## The problem
What is needed is the exact text of each line in the listing below from the one with "No thanks (317, 831)" up to and including the one with "farm shops (94, 1242)", and no pictures.
··· Data records
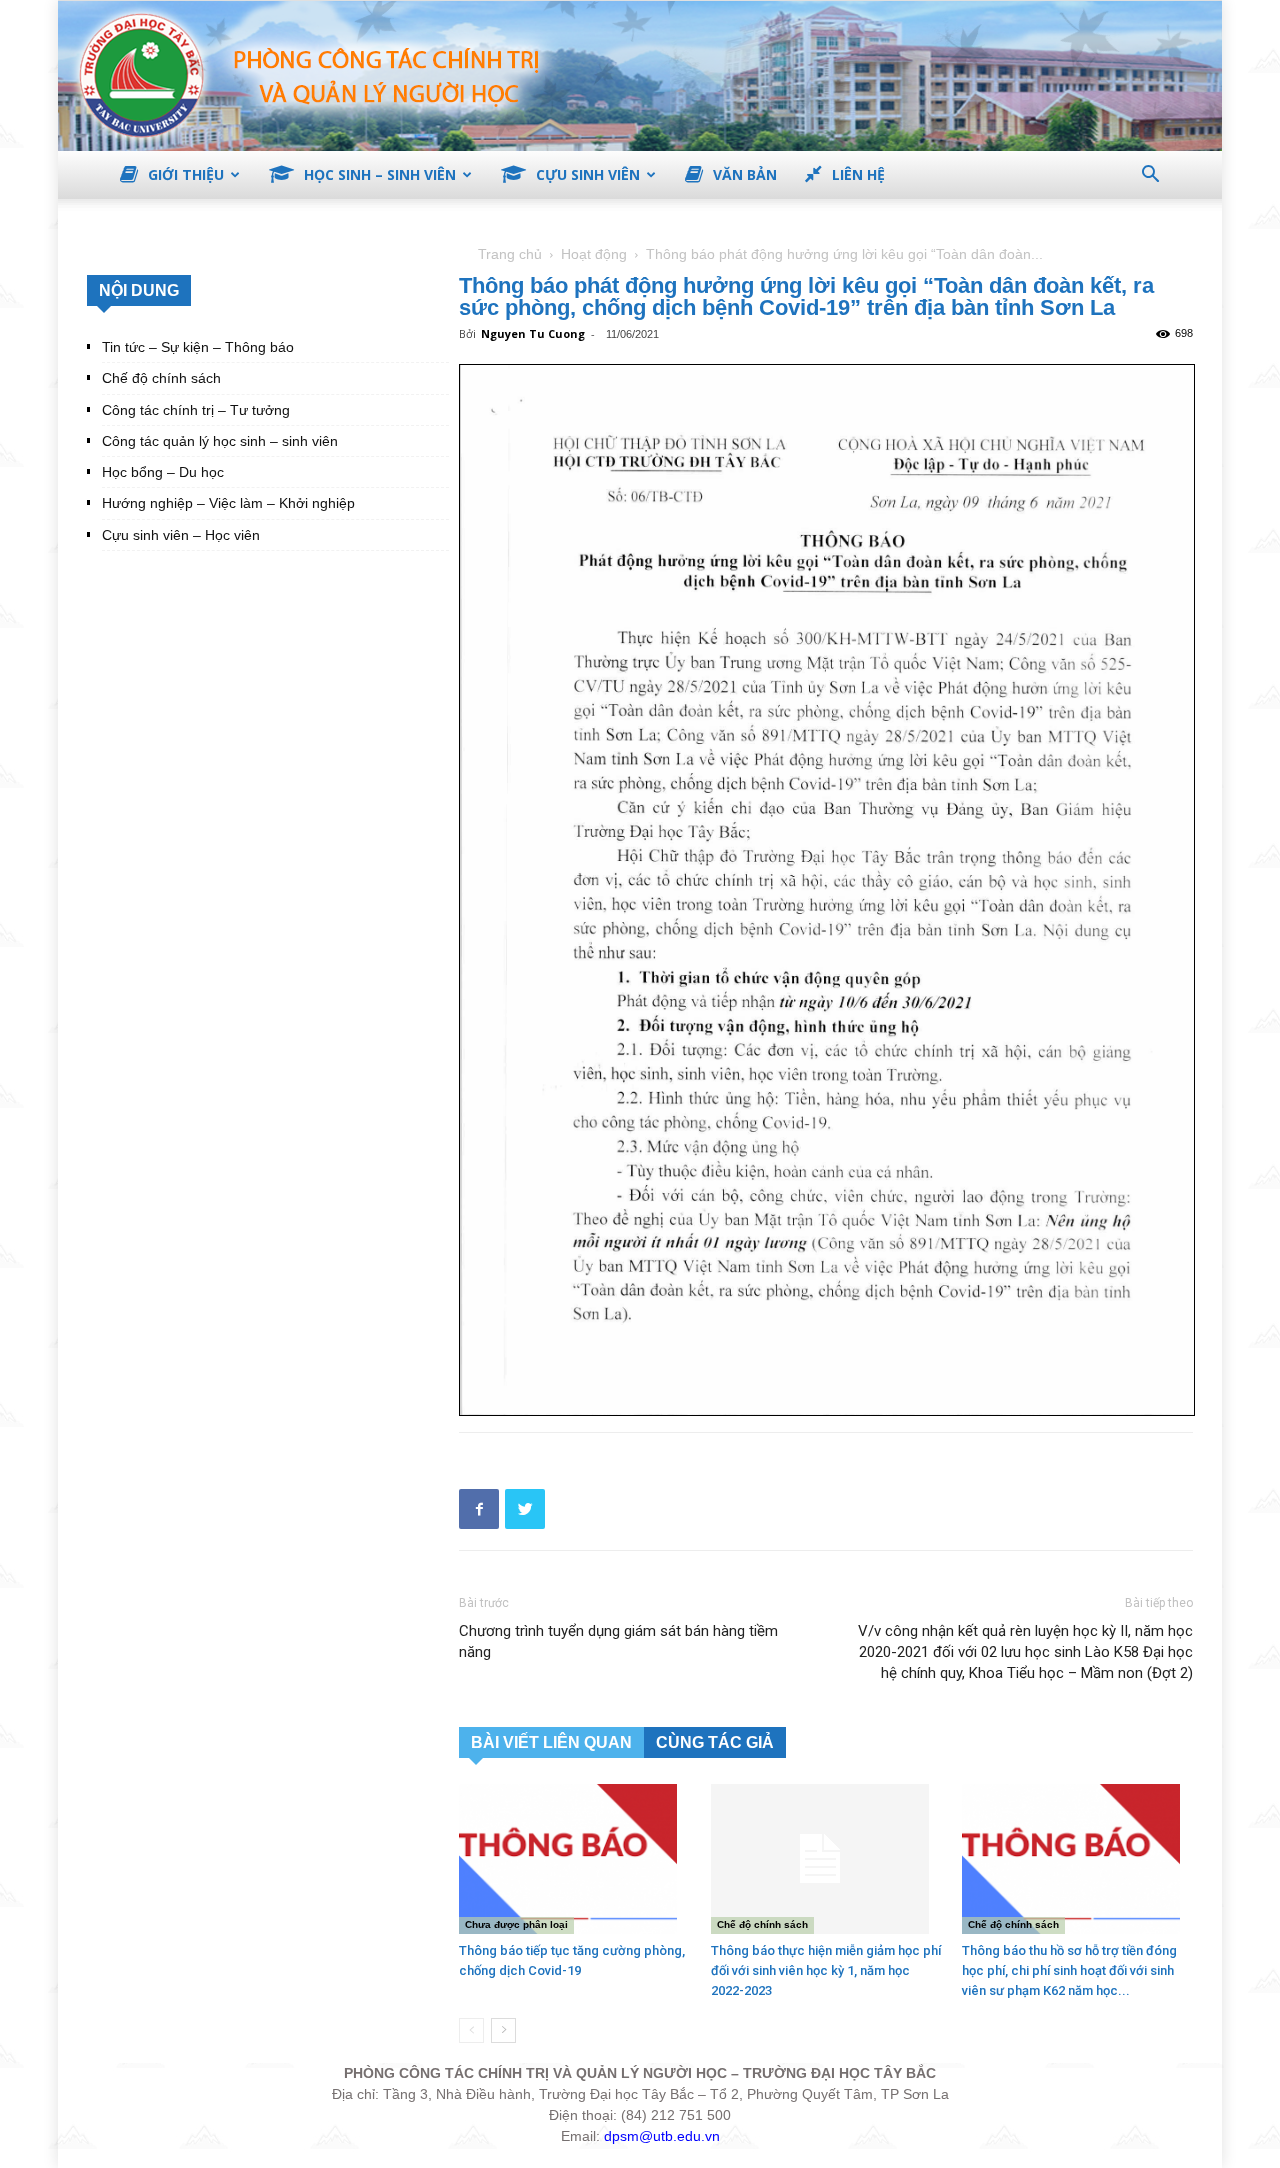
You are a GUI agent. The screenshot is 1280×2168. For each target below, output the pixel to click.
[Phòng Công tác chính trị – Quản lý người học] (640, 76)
······
··· Data records
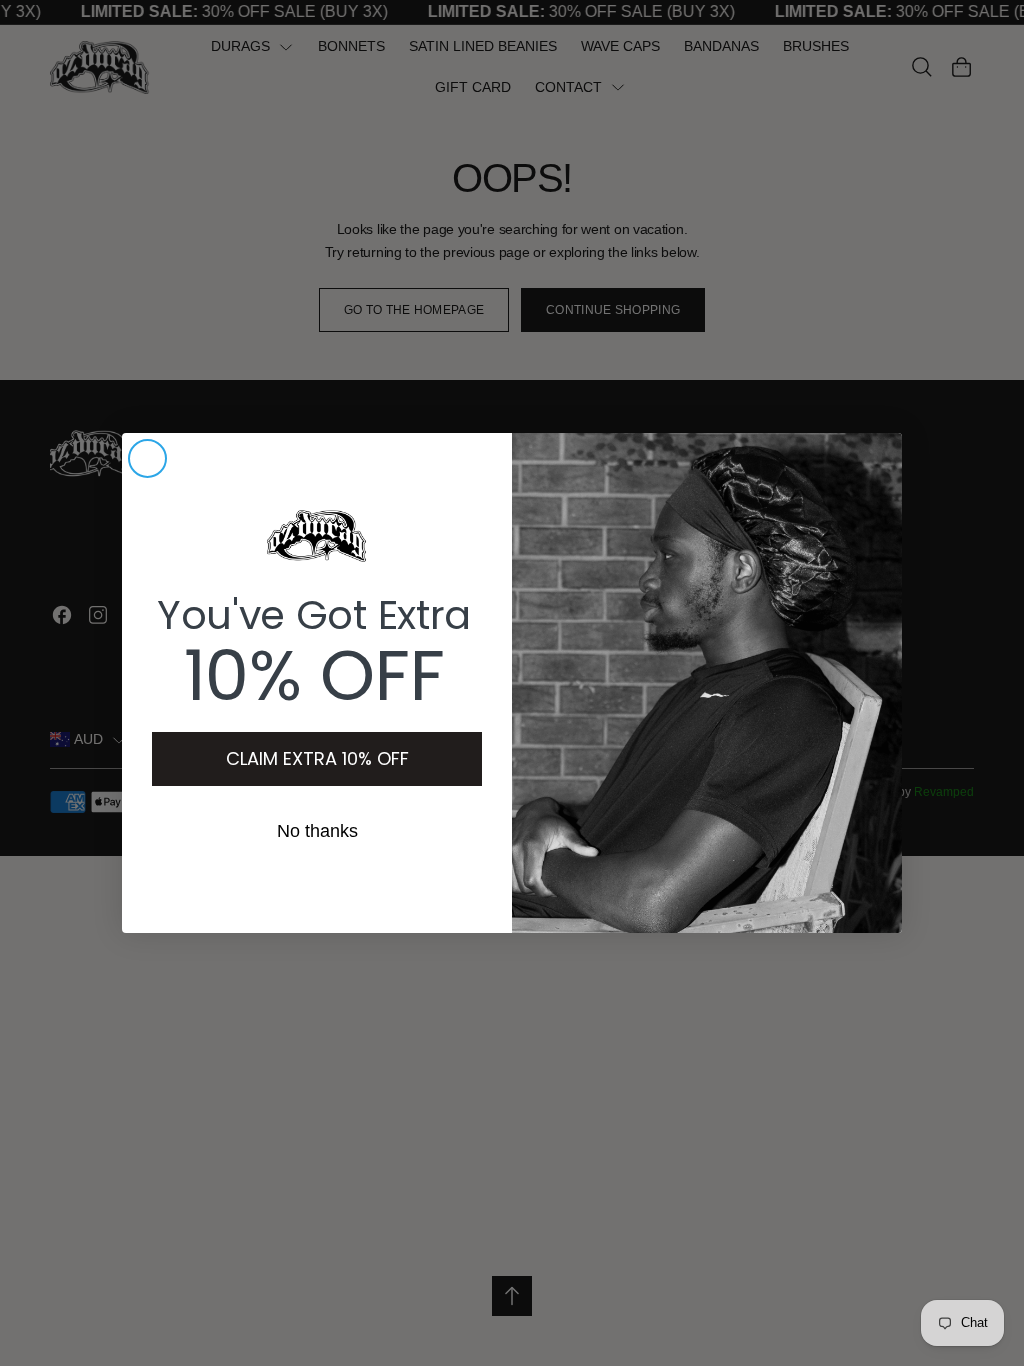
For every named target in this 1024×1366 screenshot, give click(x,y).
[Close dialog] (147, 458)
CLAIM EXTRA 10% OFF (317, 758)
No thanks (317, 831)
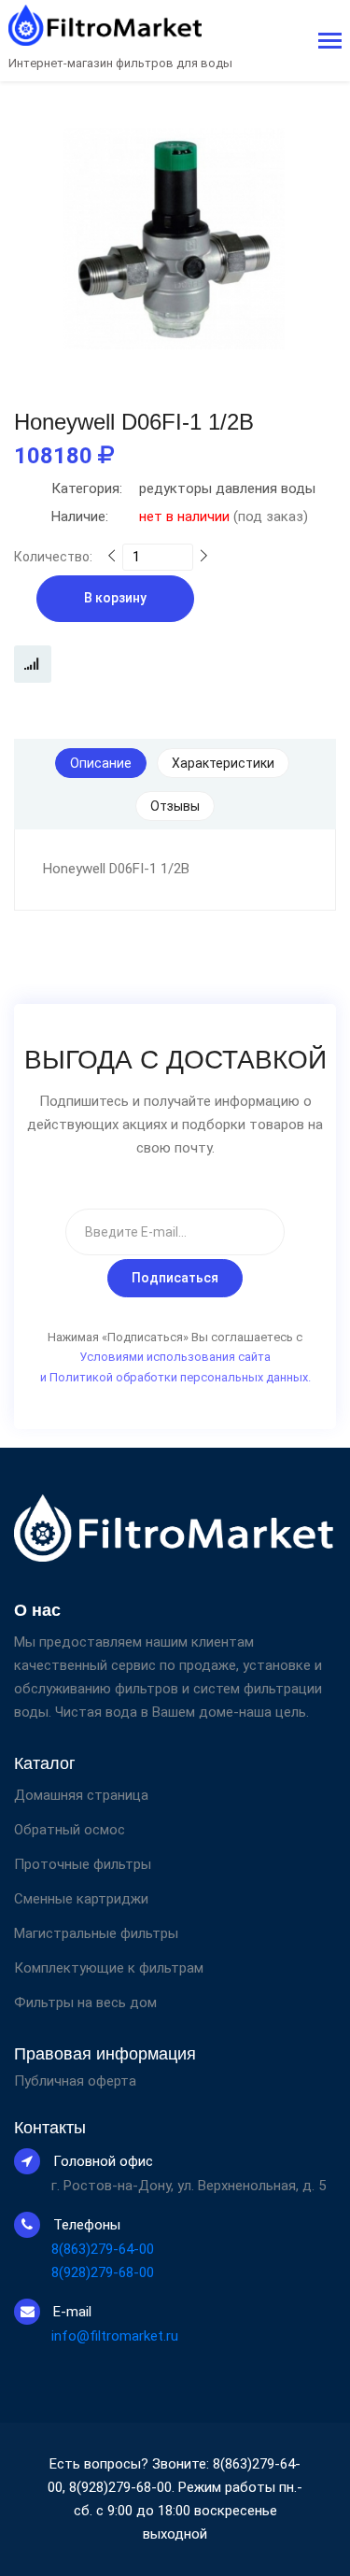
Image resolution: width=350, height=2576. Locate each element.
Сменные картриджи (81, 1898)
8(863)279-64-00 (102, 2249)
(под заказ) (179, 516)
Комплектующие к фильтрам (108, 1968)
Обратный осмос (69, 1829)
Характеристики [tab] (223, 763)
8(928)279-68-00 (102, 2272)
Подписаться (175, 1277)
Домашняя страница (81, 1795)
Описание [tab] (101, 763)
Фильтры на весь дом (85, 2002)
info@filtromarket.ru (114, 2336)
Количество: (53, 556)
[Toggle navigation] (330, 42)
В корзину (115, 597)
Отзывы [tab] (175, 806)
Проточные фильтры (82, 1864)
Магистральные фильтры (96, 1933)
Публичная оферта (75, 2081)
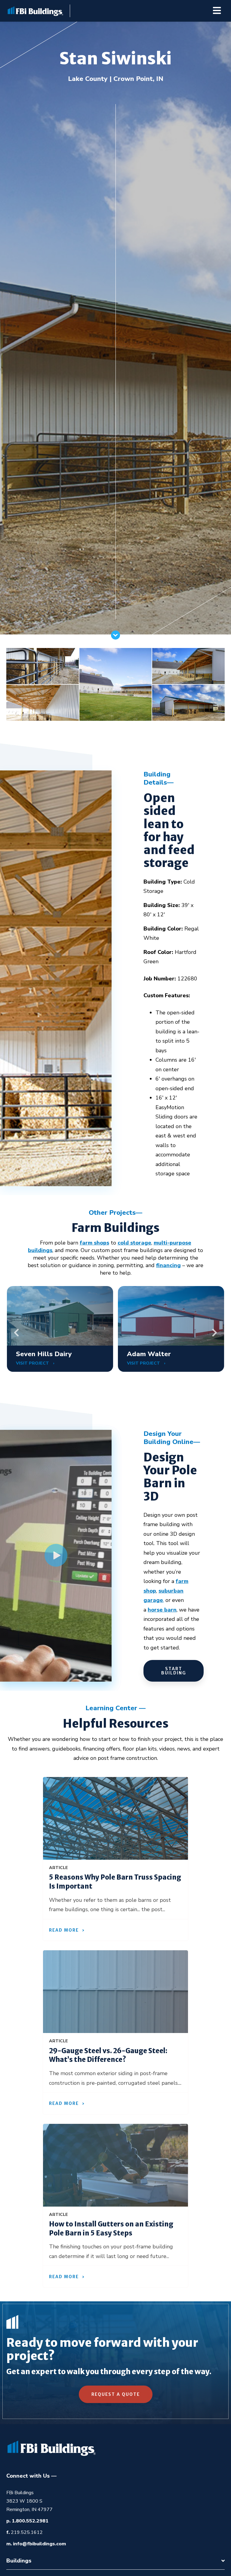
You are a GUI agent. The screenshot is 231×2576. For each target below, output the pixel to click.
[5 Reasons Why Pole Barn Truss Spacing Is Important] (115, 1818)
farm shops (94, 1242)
······
··· Data records
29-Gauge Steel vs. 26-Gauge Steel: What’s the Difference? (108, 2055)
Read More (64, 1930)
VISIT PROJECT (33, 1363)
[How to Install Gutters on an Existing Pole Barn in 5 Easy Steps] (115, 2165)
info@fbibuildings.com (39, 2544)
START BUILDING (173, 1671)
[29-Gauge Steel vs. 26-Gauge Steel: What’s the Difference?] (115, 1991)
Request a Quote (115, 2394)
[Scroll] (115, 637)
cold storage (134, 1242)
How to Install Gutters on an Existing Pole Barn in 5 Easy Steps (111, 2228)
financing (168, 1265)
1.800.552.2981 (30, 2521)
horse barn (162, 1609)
······
## Answer
No thanks (317, 831)
Image resolution: width=350, height=2576. Locate each element.
Сменные картриджи (81, 1898)
8(863)279-64-00 (102, 2249)
(под заказ) (179, 516)
Комплектующие к фильтрам (108, 1968)
Обратный осмос (69, 1829)
Характеристики [tab] (223, 763)
8(928)279-68-00 (102, 2272)
Подписаться (175, 1277)
Домашняя страница (81, 1795)
Описание [tab] (101, 763)
Фильтры на весь дом (85, 2002)
info@filtromarket.ru (114, 2336)
Количество: (53, 556)
[Toggle navigation] (330, 42)
В корзину (115, 597)
Отзывы [tab] (175, 806)
Проточные фильтры (82, 1864)
Магистральные фильтры (96, 1933)
Публичная оферта (75, 2081)
You are a GUI agent. The screenshot is 231×2576. For each target below, output the pixel to click.
[5 Reasons Why Pole Barn Truss Spacing Is Important] (115, 1818)
farm shops (94, 1242)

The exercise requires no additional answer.